Reliability was assessed by Cronbach’s alpha and the intraclass correlation coefficient. Although this procedure usually looks at the degree of interrelatedness among i items, over j judges, in this instance items and judges are reversed such that what is under consideration is the degree of agreement among judges over the items (i.e., the 60 behaviors). A two-way absolute agreement, average measures random model was selected, and the reliability coefficients ranged from .97 to .99 for both the original sample (N = 103 per dimension) and the sample screened for unreliable judges (N = 93 – 103 per dimension), indicating high levels of agreement (see Table 1). The data from the latter sample were used in the analyses presented here.

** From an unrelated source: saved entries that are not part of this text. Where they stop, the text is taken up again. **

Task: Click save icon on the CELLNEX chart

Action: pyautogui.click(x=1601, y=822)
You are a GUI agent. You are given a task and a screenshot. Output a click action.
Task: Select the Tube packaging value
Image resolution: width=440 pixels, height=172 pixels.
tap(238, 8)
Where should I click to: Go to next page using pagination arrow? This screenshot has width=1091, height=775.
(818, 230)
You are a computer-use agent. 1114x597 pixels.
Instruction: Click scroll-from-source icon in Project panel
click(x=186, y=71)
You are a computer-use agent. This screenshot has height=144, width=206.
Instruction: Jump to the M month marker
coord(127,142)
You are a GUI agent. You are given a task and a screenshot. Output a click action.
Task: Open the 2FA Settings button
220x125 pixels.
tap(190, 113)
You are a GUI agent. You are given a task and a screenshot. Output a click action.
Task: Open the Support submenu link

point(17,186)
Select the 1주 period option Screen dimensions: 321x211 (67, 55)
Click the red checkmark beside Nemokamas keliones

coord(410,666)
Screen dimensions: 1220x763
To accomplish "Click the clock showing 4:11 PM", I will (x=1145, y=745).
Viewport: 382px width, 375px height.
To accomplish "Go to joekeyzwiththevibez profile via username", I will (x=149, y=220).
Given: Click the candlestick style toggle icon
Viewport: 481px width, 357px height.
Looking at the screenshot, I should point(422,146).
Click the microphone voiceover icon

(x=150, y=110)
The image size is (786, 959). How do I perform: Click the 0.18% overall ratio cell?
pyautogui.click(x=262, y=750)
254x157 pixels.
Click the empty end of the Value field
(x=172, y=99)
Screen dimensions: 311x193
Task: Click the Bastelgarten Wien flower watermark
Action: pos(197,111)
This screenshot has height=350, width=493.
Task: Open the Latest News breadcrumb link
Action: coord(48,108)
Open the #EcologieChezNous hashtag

Correlations between conceptual judgments
Using the reliable judges, the mean value for the 60 behaviors on each judgment dimension was computed for use in the correlation analysis. Mean ratings of the 60 behaviors on the study items were computed by aggregating across the number of reliable judges within each of the ten conceptual judgments. The correlations among the conceptual judgments are presented in Table 2. HN and HU were weakly negatively associated (r = −.37, p < .01), indicating that humanness beliefs, although somewhat related, are distinct.
Beliefs about behavior
HN was positively associated with positivity (r = .82, p < .01), prevalence (r = .90, p < .1) and universality (r = .66 , p < .01), but not emotionality (r = .10, n.s.). The negative association found between HN and social learning (r = −.43, p < .01) is consistent with the hypothesis that HN would be judged as innate. In sum, four of the five proposed conceptual correlates of HN were supported. HU was positively associated with cognition (r = .65, p < .01), but, contrary to expectations, not morality (r = −.04, n.s.). Consistent with expectations, HU was positively associated with age of emergence (r = .34, p < .01) and social learning (r = .81, p < .01) and negatively associated with universality (r = −.51, p < .01). In sum, four of the five proposed conceptual correlates of UH were supported. These findings indicate that HN and HU are characterized by distinct conceptual profiles.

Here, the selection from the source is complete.